- YOUR GOAL -
The response must match the data below exactly, line for line.

- SUPPLIED RECORDS -
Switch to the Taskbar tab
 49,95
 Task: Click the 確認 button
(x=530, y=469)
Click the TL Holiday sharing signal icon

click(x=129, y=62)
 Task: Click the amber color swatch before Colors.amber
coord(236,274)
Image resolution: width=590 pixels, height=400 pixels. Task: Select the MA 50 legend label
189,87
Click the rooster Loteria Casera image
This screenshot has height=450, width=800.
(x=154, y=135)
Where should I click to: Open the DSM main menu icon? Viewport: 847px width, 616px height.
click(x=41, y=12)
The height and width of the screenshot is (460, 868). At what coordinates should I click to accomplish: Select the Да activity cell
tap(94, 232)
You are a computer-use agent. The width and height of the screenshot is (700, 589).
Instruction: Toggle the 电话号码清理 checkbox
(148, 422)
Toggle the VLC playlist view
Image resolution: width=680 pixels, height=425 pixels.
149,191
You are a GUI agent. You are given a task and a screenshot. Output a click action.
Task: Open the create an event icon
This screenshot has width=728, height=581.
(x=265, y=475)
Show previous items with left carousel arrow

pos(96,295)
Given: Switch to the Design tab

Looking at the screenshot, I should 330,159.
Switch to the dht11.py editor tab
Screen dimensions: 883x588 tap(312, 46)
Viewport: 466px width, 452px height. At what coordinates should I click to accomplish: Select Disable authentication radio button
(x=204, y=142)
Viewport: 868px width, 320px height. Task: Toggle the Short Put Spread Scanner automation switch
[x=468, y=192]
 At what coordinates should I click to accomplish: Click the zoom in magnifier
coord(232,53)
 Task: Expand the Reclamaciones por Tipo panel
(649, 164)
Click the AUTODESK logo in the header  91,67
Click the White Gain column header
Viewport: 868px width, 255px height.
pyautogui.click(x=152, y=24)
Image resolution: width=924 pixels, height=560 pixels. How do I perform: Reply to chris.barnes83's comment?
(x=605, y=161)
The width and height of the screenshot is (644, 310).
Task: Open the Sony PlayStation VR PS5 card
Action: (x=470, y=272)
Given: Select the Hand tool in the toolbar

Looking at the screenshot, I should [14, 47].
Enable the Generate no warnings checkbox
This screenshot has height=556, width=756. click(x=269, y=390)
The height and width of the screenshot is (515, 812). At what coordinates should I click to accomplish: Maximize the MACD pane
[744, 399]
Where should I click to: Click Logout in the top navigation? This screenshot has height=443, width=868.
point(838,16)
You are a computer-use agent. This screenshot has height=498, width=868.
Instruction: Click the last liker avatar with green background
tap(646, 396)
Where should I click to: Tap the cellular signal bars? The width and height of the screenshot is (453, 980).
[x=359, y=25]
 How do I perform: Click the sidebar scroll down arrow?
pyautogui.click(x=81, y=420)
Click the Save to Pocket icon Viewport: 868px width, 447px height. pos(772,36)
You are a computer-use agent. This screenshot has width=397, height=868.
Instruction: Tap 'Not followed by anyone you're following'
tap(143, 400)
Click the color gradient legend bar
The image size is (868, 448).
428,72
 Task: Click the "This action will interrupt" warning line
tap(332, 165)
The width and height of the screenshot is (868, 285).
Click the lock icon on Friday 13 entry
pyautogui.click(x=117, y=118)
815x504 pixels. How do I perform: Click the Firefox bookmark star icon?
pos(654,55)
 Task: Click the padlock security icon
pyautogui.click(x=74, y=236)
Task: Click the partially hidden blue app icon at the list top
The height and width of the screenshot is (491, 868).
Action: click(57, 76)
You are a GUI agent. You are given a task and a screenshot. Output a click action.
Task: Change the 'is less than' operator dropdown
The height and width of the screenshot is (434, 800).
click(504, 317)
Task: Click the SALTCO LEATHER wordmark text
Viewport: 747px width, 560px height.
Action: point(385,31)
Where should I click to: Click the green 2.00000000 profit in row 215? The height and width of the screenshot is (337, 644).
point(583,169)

- RESPONSE FOR THIS EXERCISE -
Switch to the Taskbar tab
 49,95
 Task: Click the 確認 button
(x=530, y=469)
Click the TL Holiday sharing signal icon

click(x=129, y=62)
 Task: Click the amber color swatch before Colors.amber
coord(236,274)
Image resolution: width=590 pixels, height=400 pixels. Task: Select the MA 50 legend label
189,87
Click the rooster Loteria Casera image
This screenshot has height=450, width=800.
(x=154, y=135)
Where should I click to: Open the DSM main menu icon? Viewport: 847px width, 616px height.
click(x=41, y=12)
The height and width of the screenshot is (460, 868). At what coordinates should I click to accomplish: Select the Да activity cell
tap(94, 232)
You are a computer-use agent. The width and height of the screenshot is (700, 589).
Instruction: Toggle the 电话号码清理 checkbox
(148, 422)
Toggle the VLC playlist view
Image resolution: width=680 pixels, height=425 pixels.
149,191
You are a GUI agent. You are given a task and a screenshot. Output a click action.
Task: Open the create an event icon
This screenshot has width=728, height=581.
(x=265, y=475)
Show previous items with left carousel arrow

pos(96,295)
Given: Switch to the Design tab

Looking at the screenshot, I should 330,159.
Switch to the dht11.py editor tab
Screen dimensions: 883x588 tap(312, 46)
Viewport: 466px width, 452px height. At what coordinates should I click to accomplish: Select Disable authentication radio button
(x=204, y=142)
Viewport: 868px width, 320px height. Task: Toggle the Short Put Spread Scanner automation switch
[x=468, y=192]
 At what coordinates should I click to accomplish: Click the zoom in magnifier
coord(232,53)
 Task: Expand the Reclamaciones por Tipo panel
(649, 164)
Click the AUTODESK logo in the header  91,67
Click the White Gain column header
Viewport: 868px width, 255px height.
pyautogui.click(x=152, y=24)
Image resolution: width=924 pixels, height=560 pixels. How do I perform: Reply to chris.barnes83's comment?
(x=605, y=161)
The width and height of the screenshot is (644, 310).
Task: Open the Sony PlayStation VR PS5 card
Action: (x=470, y=272)
Given: Select the Hand tool in the toolbar

Looking at the screenshot, I should [14, 47].
Enable the Generate no warnings checkbox
This screenshot has height=556, width=756. click(x=269, y=390)
The height and width of the screenshot is (515, 812). At what coordinates should I click to accomplish: Maximize the MACD pane
[744, 399]
Where should I click to: Click Logout in the top navigation? This screenshot has height=443, width=868.
point(838,16)
You are a computer-use agent. This screenshot has height=498, width=868.
Instruction: Click the last liker avatar with green background
tap(646, 396)
Where should I click to: Tap the cellular signal bars? The width and height of the screenshot is (453, 980).
[x=359, y=25]
 How do I perform: Click the sidebar scroll down arrow?
pyautogui.click(x=81, y=420)
Click the Save to Pocket icon Viewport: 868px width, 447px height. pos(772,36)
You are a computer-use agent. This screenshot has width=397, height=868.
Instruction: Tap 'Not followed by anyone you're following'
tap(143, 400)
Click the color gradient legend bar
The image size is (868, 448).
428,72
 Task: Click the "This action will interrupt" warning line
tap(332, 165)
The width and height of the screenshot is (868, 285).
Click the lock icon on Friday 13 entry
pyautogui.click(x=117, y=118)
815x504 pixels. How do I perform: Click the Firefox bookmark star icon?
pos(654,55)
 Task: Click the padlock security icon
pyautogui.click(x=74, y=236)
Task: Click the partially hidden blue app icon at the list top
The height and width of the screenshot is (491, 868).
Action: click(57, 76)
You are a GUI agent. You are given a task and a screenshot. Output a click action.
Task: Change the 'is less than' operator dropdown
The height and width of the screenshot is (434, 800).
click(504, 317)
Task: Click the SALTCO LEATHER wordmark text
Viewport: 747px width, 560px height.
Action: point(385,31)
Where should I click to: Click the green 2.00000000 profit in row 215? The height and width of the screenshot is (337, 644).
point(583,169)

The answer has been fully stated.